§ Instructions for the task
The stretch from the line with "Collapse the aussen_schuppen folder tree" through the line with "The height and" in the records below: write it out exactly, and nothing else.
=== Data to examine ===
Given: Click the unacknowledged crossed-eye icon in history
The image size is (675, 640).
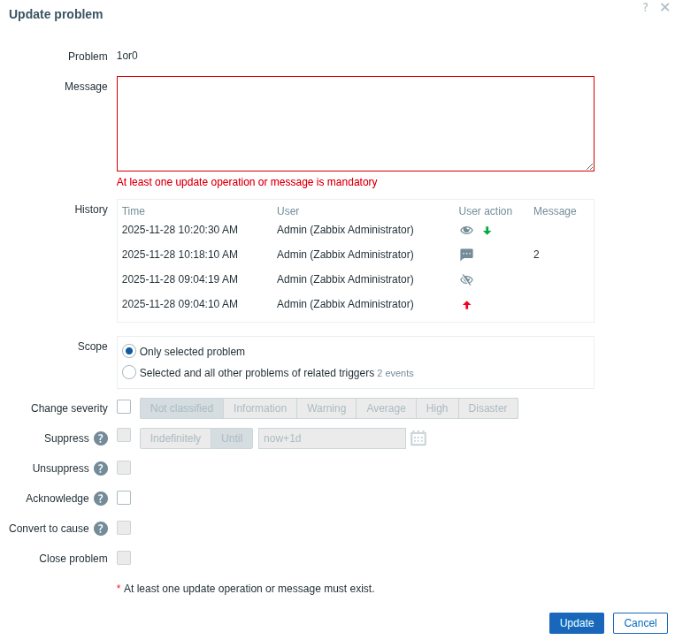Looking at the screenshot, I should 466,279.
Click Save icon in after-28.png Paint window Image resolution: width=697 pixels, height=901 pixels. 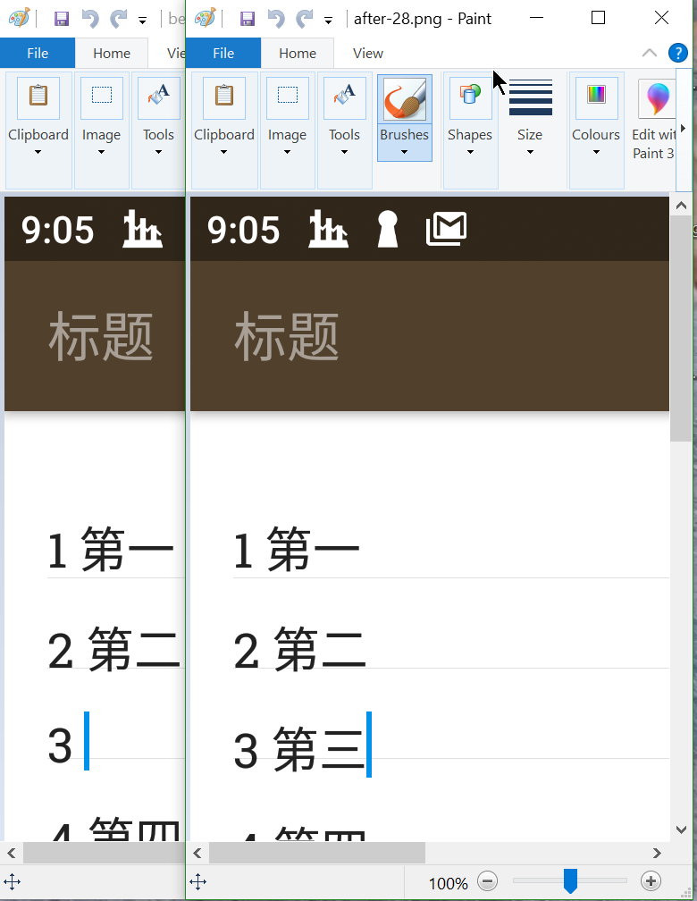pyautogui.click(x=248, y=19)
===
=== Data to examine ===
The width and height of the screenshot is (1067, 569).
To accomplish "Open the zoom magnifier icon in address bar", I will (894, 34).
===
=== Data to examine ===
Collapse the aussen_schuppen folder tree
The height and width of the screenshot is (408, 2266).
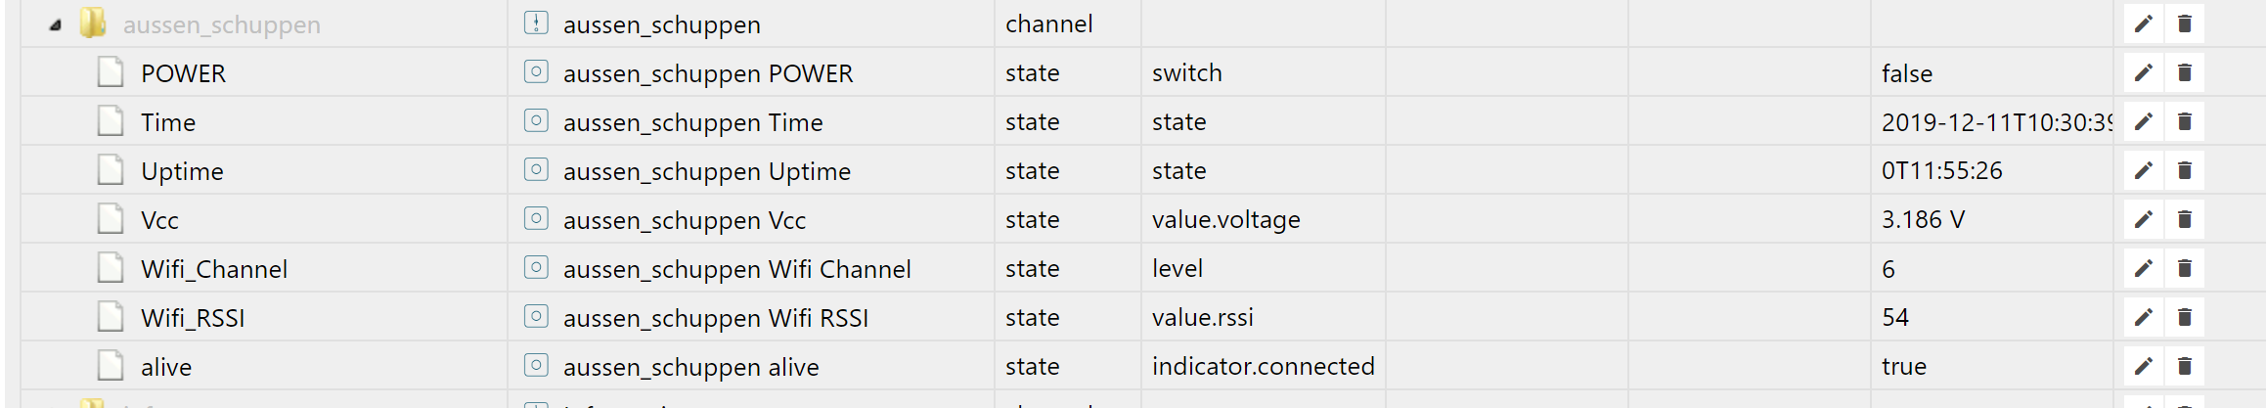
===
§ Solution to this exercise
Collapse the aussen_schuppen folder tree
The height and width of the screenshot is (408, 2266).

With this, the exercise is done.